__Gegebene Daten__.
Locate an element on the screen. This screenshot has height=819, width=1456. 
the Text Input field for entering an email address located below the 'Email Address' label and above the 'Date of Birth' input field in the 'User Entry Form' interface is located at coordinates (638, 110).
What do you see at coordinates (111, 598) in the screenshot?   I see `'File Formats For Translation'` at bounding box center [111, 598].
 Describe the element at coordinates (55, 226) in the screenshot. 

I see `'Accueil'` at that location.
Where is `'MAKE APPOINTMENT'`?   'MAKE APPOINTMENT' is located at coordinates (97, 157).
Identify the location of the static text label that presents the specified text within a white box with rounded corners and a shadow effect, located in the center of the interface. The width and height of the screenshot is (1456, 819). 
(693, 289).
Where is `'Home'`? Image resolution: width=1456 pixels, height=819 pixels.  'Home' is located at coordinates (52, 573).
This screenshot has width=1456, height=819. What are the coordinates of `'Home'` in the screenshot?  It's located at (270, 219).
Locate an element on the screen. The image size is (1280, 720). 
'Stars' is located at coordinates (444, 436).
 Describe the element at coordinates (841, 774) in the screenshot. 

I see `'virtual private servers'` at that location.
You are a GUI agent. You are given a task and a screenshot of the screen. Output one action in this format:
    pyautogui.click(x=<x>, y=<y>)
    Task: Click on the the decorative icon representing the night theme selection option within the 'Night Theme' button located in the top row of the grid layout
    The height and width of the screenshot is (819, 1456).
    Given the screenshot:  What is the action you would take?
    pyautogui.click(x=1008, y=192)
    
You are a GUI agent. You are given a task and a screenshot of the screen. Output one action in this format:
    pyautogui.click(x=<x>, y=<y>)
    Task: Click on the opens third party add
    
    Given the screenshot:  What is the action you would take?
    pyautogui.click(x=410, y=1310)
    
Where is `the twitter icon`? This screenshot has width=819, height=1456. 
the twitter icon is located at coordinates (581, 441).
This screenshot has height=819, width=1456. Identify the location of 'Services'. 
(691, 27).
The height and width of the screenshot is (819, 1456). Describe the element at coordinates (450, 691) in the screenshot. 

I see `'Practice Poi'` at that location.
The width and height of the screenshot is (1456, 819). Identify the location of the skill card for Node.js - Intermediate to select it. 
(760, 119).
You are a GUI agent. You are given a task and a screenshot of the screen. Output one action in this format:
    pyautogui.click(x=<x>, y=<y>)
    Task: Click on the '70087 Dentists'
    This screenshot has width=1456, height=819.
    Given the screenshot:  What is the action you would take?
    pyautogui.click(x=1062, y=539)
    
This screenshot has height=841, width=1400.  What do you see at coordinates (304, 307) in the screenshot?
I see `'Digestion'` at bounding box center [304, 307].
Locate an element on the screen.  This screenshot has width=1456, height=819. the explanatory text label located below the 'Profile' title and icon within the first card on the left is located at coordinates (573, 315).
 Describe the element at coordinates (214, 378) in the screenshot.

__Kurze Aufgabe__.
Schreibe alle Einträge oben neu und ersetze dabei „Describe“ durch „Explain“. Alles andere bleibt unverändert.

__Lösung folgt__.
Locate an element on the screen. This screenshot has height=819, width=1456. 
the Text Input field for entering an email address located below the 'Email Address' label and above the 'Date of Birth' input field in the 'User Entry Form' interface is located at coordinates (638, 110).
What do you see at coordinates (111, 598) in the screenshot?   I see `'File Formats For Translation'` at bounding box center [111, 598].
 Explain the element at coordinates (55, 226) in the screenshot. 

I see `'Accueil'` at that location.
Where is `'MAKE APPOINTMENT'`?   'MAKE APPOINTMENT' is located at coordinates (97, 157).
Identify the location of the static text label that presents the specified text within a white box with rounded corners and a shadow effect, located in the center of the interface. The width and height of the screenshot is (1456, 819). 
(693, 289).
Where is `'Home'`? Image resolution: width=1456 pixels, height=819 pixels.  'Home' is located at coordinates (52, 573).
This screenshot has width=1456, height=819. What are the coordinates of `'Home'` in the screenshot?  It's located at (270, 219).
Locate an element on the screen. The image size is (1280, 720). 
'Stars' is located at coordinates (444, 436).
 Explain the element at coordinates (841, 774) in the screenshot. 

I see `'virtual private servers'` at that location.
You are a GUI agent. You are given a task and a screenshot of the screen. Output one action in this format:
    pyautogui.click(x=<x>, y=<y>)
    Task: Click on the the decorative icon representing the night theme selection option within the 'Night Theme' button located in the top row of the grid layout
    The height and width of the screenshot is (819, 1456).
    Given the screenshot:  What is the action you would take?
    pyautogui.click(x=1008, y=192)
    
You are a GUI agent. You are given a task and a screenshot of the screen. Output one action in this format:
    pyautogui.click(x=<x>, y=<y>)
    Task: Click on the opens third party add
    
    Given the screenshot:  What is the action you would take?
    pyautogui.click(x=410, y=1310)
    
Where is `the twitter icon`? This screenshot has width=819, height=1456. 
the twitter icon is located at coordinates (581, 441).
This screenshot has height=819, width=1456. Identify the location of 'Services'. 
(691, 27).
The height and width of the screenshot is (819, 1456). Explain the element at coordinates (450, 691) in the screenshot. 

I see `'Practice Poi'` at that location.
The width and height of the screenshot is (1456, 819). Identify the location of the skill card for Node.js - Intermediate to select it. 
(760, 119).
You are a GUI agent. You are given a task and a screenshot of the screen. Output one action in this format:
    pyautogui.click(x=<x>, y=<y>)
    Task: Click on the '70087 Dentists'
    This screenshot has width=1456, height=819.
    Given the screenshot:  What is the action you would take?
    pyautogui.click(x=1062, y=539)
    
This screenshot has height=841, width=1400.  What do you see at coordinates (304, 307) in the screenshot?
I see `'Digestion'` at bounding box center [304, 307].
Locate an element on the screen.  This screenshot has width=1456, height=819. the explanatory text label located below the 'Profile' title and icon within the first card on the left is located at coordinates (573, 315).
 Explain the element at coordinates (214, 378) in the screenshot.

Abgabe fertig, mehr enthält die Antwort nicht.